Genome-wide analysis revealed 7 loci demonstrating association at the suggestive level of significance in the combined GMS and CGS samples of 2494 unrelated CF patients. When the analysis was restricted to 1978 patients with identical CFTR genotypes (F508del homozygotes), 1 locus on chromosome 11 involving an SNP between the EHF and APIP genes exceeded the threshold for significance at the genome-wide level (P = 3.34 x 10-8). The same SNP demonstrated association with lung function (P = .006) in CF siblings from the TSS, thereby replicating the finding in the GMS and CGS samples. In addition, linkage exceeding the threshold for genome-wide significance was observed on chromosome 20 (log10 odds = 5.03). Association analysis of the critical region of linkage using the GMS and CGS patients identified an SNP located in the middle of the linkage region, approximately 200,000 base-pairs from the nearest CBLN4 gene. Four other genes are located in the critical region of linkage.

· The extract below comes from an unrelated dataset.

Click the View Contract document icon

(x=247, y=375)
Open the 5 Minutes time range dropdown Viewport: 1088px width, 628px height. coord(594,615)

Wright and colleagues report the successful application of genome-wide methods to detect loci associated with variation in lung function in CF. Bioinformatic analysis indicates that the EHF-APIP region likely harbors a common DNA variant that affects the expression of 1 or both genes. EHF encodes a transcriptional factor expressed in the lung, and it had previously been suggested as a potential modifier of CF lung disease. APIP encodes an APAF-1-interacting protein that plays a role in apoptosis. Both genes are expressed in the respiratory tract. Expression analysis suggests that increased expression of APIP appears to be associated with lower lung function, suggesting that inhibition of apoptosis may worsen lung disease in persons with CF. The 5 genes under the chromosome 20 linkage region are expressed in the respiratory tract, with 2 of these genes having been implicated in lung defense (MC3R and CASS4). The discovery of these modifier loci focuses attention on pathologic mechanisms, such as apoptosis and neutrophil accumulation, that in the past have received little attention.